Advancing immunotherapy for life-threatening prostate cancer

Restoring tumor-specific immunity is a treatment strategy that has worked well, but only against some cancers. Research led by OHSU oncologist Julie Graff, M.D., revived hope that the approach may help men with life-threatening prostate cancer.

And now it’s advanced to a phase 3, multi-center clinical trial. Graff, an associate professor in the OHSU School of Medicine, presented the phase 2 results on Feb. 13 at the ASCO Genitourinary Cancers Symposium 2020 in San Francisco.

Men with metastatic prostate cancer resistant to androgen deprivation therapy and the androgen receptor antagonist enzalutamide were treated with pembrolizumab, a monoclonal antibody that binds to the PD-1 receptor. Subjects received pembrolizumab and continued to take enzalutamide.

Graff in 2016 published the first evidence of meaningful clinical activity for PD-1 blockade in men with aggressive, advanced-stage prostate cancer. It was a preliminary study with 10 subjects, but an encouraging result because prior studies of men with metastatic prostate cancer showed no evidence of anti-tumor activity with immune therapies that work by blocking PD-1 signals.

The phase 2 study, sponsored by Merck Sharp & Dohme Corp., included 126 subjects. After a median follow-up of nearly 14 months, the overall response rate was 12% in the cohort of 81 subjects with RESIST measurable disease. The disease control rate for all subjects was 51%.

The combination had manageable safety, Graff and colleagues concluded. About a quarter of men experienced treatment-related adverse events of grade 3 to 5. Two died of immune-related adverse events.

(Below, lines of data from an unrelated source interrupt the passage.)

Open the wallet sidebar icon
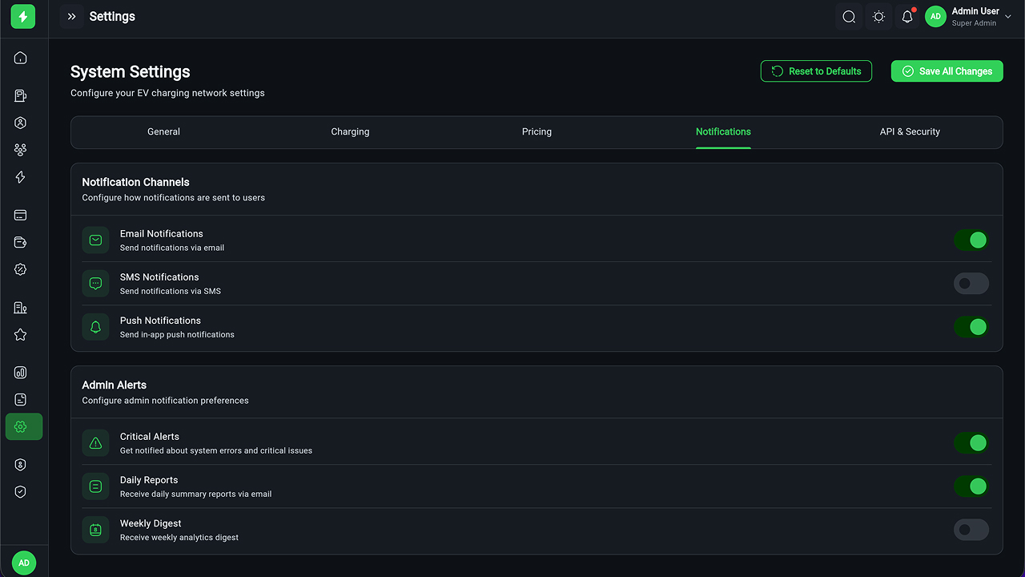Image resolution: width=1025 pixels, height=577 pixels. coord(21,243)
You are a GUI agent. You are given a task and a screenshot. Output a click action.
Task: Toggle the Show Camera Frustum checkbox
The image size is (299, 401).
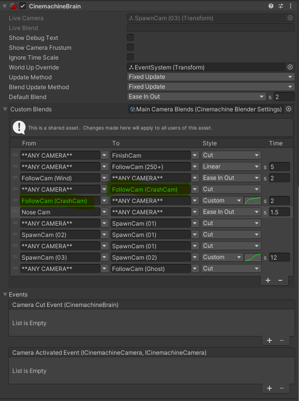(x=130, y=48)
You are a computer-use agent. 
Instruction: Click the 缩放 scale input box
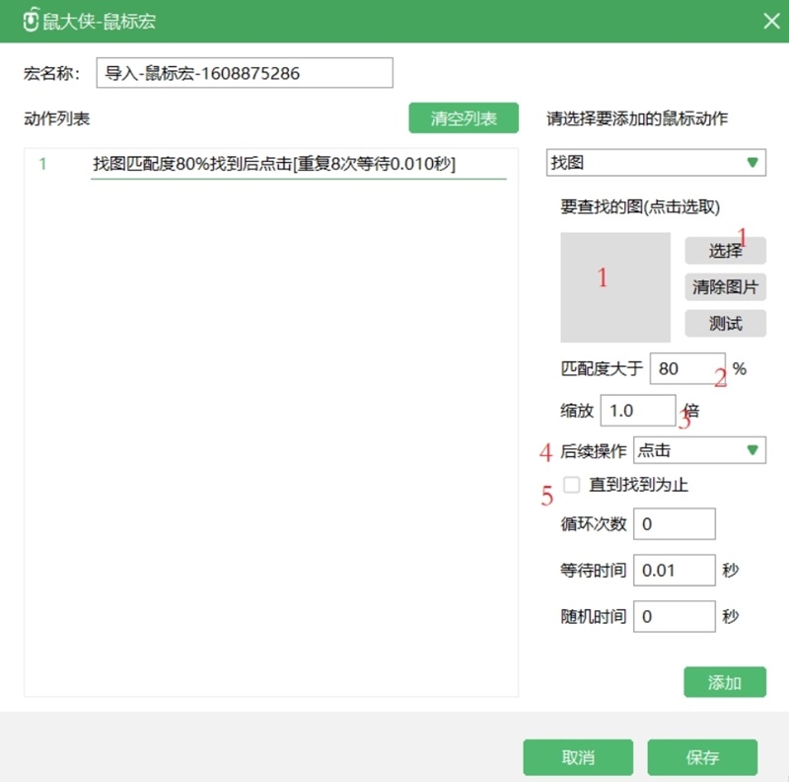pos(637,410)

“These data confirm that there can be response to pembrolizumab in this setting and give us a better idea of the response rate,” Graff said. “This is just one rung on the ladder of getting a new treatment out there. The phase 3 clinical trial will be more definitive.”

That study is open and enrolling at OHSU and a multitude of other trial sites. Graff is the global principal investigator.